#### WHAT IS BEING ASKED
Copy each line in the data that includes the word "agent".

*** Opening of DATASET ***

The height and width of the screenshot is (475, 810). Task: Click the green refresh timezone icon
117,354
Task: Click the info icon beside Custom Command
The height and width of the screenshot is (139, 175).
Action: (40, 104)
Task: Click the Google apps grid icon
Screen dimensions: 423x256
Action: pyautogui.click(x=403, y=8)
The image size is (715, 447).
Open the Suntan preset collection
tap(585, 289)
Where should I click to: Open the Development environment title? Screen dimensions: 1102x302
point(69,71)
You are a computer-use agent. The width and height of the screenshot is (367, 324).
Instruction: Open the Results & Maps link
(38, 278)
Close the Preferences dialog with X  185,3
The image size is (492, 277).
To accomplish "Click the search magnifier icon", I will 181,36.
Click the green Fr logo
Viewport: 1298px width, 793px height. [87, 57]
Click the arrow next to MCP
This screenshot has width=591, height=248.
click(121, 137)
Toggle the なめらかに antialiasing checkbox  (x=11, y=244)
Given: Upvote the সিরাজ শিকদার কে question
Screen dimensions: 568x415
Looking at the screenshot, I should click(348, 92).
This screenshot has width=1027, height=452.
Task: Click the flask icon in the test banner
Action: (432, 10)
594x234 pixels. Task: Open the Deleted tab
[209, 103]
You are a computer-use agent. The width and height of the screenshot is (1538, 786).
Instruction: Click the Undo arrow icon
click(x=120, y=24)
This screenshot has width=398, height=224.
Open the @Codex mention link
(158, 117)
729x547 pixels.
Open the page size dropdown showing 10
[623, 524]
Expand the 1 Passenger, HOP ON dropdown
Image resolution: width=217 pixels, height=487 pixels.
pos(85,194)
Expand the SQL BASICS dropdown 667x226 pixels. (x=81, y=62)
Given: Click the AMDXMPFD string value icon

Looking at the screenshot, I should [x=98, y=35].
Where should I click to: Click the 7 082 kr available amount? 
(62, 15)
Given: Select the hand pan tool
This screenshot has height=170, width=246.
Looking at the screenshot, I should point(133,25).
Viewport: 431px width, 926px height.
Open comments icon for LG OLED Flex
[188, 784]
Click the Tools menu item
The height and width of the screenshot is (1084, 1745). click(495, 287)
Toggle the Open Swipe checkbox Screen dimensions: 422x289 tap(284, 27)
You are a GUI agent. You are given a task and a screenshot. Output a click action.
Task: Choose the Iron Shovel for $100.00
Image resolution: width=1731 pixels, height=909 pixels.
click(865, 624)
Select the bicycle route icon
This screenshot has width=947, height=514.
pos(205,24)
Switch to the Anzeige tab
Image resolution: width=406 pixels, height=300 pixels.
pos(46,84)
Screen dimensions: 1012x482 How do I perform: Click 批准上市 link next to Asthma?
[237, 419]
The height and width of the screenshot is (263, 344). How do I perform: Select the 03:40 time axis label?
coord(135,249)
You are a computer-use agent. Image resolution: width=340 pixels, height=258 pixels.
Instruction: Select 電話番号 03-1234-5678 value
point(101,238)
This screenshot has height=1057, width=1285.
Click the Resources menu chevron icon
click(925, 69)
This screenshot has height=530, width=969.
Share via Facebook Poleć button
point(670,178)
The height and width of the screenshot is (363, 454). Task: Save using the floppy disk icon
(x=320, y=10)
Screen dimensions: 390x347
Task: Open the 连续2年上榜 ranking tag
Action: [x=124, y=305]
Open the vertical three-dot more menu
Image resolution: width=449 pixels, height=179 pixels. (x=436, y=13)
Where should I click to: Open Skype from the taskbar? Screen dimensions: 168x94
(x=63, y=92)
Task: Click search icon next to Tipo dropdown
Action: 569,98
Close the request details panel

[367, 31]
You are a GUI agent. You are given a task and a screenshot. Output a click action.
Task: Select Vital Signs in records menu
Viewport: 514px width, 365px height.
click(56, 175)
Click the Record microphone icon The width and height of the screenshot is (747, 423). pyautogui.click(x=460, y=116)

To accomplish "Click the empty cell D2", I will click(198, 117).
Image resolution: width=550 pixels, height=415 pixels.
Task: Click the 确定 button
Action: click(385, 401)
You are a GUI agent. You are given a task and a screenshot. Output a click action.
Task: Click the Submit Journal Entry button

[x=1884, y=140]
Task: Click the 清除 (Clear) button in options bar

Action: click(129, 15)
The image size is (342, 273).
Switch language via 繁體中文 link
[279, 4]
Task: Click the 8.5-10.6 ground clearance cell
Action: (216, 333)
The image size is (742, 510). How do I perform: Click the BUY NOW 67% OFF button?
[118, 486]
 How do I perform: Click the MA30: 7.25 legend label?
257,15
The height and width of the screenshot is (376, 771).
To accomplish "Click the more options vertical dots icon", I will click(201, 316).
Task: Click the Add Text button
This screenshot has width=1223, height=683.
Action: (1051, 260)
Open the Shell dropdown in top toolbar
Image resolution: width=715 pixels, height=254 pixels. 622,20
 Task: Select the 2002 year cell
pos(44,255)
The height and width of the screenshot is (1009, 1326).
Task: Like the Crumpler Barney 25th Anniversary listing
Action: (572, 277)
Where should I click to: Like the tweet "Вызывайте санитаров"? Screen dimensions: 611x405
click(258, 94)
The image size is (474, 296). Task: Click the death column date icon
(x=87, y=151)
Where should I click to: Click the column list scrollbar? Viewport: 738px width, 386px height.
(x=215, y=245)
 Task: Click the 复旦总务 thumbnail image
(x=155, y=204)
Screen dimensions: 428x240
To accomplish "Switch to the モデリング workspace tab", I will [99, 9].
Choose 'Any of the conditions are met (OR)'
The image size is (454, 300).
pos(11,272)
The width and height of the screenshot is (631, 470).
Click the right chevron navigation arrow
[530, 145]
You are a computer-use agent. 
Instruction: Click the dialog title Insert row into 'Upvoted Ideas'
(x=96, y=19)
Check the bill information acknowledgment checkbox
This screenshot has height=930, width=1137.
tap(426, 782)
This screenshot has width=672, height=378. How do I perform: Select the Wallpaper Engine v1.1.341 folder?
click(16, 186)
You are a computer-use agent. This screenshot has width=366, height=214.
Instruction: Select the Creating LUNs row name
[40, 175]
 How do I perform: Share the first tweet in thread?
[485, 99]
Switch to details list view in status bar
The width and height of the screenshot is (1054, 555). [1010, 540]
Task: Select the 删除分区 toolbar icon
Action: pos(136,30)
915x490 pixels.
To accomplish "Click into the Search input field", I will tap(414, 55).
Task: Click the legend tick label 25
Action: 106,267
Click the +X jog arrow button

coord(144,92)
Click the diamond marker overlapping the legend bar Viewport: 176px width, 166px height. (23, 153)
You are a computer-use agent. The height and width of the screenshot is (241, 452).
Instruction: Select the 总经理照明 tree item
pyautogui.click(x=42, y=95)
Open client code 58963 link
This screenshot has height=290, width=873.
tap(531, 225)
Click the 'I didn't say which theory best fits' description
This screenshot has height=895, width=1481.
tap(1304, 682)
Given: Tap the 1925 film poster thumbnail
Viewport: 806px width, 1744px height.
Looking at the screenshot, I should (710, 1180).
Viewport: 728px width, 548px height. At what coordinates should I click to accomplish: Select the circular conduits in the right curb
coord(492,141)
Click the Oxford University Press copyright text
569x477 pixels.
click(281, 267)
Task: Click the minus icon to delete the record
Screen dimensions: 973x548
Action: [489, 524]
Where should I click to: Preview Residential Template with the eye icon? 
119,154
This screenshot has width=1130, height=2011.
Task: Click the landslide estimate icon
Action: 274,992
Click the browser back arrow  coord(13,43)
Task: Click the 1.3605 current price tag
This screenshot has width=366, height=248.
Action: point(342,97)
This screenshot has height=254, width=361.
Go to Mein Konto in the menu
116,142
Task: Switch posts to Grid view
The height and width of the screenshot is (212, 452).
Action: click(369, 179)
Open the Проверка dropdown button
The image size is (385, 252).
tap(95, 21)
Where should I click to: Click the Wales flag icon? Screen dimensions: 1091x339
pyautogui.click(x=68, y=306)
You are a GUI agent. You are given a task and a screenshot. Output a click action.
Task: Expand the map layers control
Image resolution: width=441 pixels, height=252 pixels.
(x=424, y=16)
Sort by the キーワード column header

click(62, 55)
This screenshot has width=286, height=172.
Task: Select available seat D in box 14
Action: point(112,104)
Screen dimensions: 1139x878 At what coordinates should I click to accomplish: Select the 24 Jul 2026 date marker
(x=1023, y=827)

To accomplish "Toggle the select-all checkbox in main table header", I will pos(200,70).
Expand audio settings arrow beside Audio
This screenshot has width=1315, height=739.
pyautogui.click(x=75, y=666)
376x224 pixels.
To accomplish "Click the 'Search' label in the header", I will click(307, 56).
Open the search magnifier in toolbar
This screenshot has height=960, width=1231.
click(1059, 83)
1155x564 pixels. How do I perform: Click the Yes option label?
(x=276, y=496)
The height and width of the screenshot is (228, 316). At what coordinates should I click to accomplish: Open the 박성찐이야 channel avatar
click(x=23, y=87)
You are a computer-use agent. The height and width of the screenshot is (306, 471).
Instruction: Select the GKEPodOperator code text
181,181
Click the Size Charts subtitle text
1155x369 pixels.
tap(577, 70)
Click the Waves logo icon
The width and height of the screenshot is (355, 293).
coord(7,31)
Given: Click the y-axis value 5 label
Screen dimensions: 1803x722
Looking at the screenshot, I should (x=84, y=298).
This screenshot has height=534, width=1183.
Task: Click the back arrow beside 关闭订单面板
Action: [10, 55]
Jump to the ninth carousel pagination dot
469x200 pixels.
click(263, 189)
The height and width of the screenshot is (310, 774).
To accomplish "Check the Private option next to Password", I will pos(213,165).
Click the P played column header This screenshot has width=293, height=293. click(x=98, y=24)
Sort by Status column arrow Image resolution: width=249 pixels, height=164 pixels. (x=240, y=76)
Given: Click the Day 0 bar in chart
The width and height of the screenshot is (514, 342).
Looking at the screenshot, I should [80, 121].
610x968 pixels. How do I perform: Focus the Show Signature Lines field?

*** Close of DATASET ***

#### SOLUTION
You are a computer-use agent. The width and height of the screenshot is (367, 324).
You are a computer-use agent. The width and height of the screenshot is (1538, 786).
You are a GUI agent. You are given a task and a screenshot. Output a click action.
You are a computer-use agent. Image resolution: width=340 pixels, height=258 pixels.
You are a GUI agent. You are given a task and a screenshot. Output a click action.
You are a GUI agent. You are given a task and a screenshot. Output a click action.
You are a computer-use agent. 
You are a computer-use agent. This screenshot has width=366, height=214.
You are a computer-use agent. The height and width of the screenshot is (241, 452).
You are a GUI agent. You are given a task and a screenshot. Output a click action.
You are a computer-use agent. The height and width of the screenshot is (306, 471).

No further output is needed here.